## EXERCISE PROMPT
Reproduce the records word for word, from the first line to the line containing "블록체인 (848, 110)".

## RECORDS SHOWN
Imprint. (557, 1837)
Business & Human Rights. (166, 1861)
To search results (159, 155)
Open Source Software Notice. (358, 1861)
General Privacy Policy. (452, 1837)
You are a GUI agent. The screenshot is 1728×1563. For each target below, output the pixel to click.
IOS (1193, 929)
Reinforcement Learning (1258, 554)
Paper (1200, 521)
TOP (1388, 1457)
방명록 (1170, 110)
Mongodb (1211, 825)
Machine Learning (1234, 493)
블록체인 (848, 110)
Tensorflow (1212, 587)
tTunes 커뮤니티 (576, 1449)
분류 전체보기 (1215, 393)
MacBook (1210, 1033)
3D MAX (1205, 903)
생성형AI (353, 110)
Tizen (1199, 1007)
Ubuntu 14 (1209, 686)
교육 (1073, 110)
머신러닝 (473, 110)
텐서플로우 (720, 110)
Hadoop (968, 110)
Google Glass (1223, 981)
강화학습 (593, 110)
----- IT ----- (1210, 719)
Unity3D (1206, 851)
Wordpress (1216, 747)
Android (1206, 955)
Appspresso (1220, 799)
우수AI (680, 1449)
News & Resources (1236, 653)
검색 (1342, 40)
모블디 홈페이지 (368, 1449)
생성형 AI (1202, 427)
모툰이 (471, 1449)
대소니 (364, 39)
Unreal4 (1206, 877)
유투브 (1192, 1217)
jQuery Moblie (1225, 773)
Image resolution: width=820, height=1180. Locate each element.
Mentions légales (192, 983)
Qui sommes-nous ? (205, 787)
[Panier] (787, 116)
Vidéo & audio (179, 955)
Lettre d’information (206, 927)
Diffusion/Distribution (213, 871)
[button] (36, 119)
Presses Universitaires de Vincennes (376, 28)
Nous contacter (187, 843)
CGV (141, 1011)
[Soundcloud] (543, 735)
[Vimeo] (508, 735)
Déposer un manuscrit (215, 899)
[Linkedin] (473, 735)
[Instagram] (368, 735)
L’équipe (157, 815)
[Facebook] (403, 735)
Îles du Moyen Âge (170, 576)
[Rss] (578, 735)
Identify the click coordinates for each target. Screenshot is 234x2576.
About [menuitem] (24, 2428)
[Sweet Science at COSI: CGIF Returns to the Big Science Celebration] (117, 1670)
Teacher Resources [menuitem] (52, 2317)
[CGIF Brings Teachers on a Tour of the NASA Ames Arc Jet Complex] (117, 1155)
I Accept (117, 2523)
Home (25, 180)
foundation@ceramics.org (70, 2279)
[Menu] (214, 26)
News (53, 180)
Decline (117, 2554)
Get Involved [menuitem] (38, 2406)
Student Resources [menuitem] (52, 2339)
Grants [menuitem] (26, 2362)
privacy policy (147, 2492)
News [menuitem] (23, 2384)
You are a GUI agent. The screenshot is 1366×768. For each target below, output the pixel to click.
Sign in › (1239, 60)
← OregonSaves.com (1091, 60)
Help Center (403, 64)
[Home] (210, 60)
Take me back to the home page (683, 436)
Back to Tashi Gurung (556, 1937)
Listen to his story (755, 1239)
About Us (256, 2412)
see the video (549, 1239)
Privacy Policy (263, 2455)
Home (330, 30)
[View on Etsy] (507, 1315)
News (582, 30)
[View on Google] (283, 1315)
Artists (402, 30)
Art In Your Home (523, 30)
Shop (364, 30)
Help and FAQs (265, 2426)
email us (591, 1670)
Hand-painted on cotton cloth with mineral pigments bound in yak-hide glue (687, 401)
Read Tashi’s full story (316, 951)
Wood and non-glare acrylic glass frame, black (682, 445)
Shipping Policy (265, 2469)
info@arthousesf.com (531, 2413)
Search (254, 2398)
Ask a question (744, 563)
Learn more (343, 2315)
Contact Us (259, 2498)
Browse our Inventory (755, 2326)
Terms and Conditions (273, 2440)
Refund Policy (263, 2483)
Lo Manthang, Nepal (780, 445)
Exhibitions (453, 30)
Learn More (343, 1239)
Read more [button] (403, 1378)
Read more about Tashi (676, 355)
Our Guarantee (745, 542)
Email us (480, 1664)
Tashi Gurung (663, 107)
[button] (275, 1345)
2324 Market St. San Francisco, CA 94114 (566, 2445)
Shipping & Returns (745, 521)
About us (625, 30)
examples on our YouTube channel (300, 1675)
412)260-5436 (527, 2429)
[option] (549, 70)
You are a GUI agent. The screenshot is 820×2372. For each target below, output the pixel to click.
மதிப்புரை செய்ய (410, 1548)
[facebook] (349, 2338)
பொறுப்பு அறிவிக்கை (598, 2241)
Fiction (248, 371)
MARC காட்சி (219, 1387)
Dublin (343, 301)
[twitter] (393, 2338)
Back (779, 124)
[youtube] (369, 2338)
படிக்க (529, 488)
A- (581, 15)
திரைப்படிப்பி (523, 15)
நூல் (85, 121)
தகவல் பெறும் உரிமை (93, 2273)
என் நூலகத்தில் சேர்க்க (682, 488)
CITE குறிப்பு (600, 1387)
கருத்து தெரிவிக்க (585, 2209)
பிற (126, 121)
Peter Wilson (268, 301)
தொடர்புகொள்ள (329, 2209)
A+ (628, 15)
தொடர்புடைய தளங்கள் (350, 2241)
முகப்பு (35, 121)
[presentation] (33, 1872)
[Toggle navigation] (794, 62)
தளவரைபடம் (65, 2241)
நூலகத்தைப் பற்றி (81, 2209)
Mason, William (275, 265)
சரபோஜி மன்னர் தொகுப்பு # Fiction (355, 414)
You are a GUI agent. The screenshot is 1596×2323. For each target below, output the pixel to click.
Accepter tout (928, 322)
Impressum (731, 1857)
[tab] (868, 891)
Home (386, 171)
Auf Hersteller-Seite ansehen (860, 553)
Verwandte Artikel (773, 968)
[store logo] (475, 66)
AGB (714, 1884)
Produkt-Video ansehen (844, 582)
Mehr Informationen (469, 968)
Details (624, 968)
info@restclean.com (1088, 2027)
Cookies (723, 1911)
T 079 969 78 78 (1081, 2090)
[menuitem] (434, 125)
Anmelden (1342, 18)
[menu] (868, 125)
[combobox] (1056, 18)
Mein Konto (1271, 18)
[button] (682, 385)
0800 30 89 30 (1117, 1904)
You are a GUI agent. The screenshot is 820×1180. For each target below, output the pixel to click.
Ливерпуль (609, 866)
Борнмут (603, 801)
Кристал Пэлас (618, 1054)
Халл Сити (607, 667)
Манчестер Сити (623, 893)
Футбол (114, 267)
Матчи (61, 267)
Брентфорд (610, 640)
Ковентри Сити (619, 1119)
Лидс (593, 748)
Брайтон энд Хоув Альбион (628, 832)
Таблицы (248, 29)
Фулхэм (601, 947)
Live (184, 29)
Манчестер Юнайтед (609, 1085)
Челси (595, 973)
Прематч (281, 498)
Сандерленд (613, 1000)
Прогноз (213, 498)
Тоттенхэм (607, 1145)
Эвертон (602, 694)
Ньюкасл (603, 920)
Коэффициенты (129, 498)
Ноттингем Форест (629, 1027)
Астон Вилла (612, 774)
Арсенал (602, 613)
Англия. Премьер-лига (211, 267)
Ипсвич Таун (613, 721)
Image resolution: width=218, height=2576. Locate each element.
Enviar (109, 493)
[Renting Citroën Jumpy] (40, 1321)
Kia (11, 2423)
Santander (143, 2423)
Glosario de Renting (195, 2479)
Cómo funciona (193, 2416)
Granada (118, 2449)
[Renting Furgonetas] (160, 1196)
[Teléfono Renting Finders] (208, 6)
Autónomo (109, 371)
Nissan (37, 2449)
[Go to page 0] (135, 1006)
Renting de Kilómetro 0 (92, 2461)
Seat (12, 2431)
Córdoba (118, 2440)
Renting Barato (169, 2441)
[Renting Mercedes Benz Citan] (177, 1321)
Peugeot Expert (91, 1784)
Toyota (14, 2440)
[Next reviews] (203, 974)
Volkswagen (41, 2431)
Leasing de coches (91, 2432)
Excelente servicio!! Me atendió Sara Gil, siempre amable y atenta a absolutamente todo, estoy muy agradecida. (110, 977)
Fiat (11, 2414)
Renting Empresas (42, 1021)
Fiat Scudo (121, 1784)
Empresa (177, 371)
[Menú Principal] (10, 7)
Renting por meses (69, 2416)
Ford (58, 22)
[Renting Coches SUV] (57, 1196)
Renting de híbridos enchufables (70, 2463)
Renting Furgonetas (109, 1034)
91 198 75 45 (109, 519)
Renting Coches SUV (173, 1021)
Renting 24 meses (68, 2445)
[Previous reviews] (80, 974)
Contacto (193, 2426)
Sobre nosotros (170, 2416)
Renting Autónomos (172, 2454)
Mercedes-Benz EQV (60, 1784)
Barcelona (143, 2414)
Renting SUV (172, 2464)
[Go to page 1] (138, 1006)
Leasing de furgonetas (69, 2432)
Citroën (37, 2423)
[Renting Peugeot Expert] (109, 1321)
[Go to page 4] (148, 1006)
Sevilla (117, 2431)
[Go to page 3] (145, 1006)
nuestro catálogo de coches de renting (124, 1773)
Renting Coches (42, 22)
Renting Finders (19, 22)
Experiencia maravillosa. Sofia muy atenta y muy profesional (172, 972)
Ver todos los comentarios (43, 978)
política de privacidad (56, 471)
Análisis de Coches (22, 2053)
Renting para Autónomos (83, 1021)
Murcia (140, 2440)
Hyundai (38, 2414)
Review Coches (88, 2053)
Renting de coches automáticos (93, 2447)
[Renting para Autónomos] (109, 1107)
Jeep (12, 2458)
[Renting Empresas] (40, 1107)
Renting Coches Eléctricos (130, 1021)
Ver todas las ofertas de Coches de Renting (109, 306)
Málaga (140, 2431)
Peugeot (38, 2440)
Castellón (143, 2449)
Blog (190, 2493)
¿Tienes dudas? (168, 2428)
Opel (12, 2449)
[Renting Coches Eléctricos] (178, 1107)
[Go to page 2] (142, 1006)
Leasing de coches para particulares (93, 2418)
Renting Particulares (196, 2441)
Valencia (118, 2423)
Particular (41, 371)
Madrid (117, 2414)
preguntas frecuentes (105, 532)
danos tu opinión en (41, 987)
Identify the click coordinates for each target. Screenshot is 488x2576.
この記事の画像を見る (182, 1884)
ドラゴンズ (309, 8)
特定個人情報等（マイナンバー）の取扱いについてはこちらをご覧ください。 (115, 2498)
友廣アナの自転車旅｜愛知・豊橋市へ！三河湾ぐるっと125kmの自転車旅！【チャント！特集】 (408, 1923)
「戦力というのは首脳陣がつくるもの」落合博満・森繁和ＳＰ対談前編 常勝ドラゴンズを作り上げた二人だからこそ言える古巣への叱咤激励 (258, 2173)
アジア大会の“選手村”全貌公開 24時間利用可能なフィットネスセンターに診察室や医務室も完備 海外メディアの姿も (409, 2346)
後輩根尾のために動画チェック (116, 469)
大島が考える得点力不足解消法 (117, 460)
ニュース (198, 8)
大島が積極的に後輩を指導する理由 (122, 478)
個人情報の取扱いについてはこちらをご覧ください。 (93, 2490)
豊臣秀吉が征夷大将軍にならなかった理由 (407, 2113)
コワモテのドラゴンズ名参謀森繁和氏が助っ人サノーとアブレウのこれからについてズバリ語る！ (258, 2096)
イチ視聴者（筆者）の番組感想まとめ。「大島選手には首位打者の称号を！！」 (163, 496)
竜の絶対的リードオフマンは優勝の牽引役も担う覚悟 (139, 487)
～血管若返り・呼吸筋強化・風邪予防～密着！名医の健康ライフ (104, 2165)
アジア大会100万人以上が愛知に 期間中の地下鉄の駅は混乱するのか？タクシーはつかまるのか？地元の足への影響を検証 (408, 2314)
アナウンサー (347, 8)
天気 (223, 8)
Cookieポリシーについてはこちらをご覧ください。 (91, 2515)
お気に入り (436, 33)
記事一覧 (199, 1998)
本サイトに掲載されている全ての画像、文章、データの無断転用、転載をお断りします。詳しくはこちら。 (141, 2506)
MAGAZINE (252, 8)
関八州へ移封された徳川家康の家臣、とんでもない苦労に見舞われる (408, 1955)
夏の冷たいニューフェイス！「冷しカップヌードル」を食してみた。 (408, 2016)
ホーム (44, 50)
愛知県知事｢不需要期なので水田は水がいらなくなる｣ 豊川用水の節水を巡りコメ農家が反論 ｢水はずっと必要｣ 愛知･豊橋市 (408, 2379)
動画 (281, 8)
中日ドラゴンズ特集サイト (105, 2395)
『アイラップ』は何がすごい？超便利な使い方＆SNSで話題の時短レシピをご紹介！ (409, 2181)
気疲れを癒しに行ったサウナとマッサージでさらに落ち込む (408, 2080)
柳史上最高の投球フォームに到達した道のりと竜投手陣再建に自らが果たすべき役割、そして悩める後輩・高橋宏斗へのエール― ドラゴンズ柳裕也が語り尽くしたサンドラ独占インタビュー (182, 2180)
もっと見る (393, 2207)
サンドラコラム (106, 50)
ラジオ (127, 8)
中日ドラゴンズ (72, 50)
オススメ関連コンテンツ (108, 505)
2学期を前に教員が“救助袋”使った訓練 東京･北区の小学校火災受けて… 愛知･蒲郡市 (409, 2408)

## COMPLETED TASK
Imprint. (557, 1837)
Business & Human Rights. (166, 1861)
To search results (159, 155)
Open Source Software Notice. (358, 1861)
General Privacy Policy. (452, 1837)
You are a GUI agent. The screenshot is 1728×1563. For each target below, output the pixel to click.
IOS (1193, 929)
Reinforcement Learning (1258, 554)
Paper (1200, 521)
TOP (1388, 1457)
방명록 (1170, 110)
Mongodb (1211, 825)
Machine Learning (1234, 493)
블록체인 (848, 110)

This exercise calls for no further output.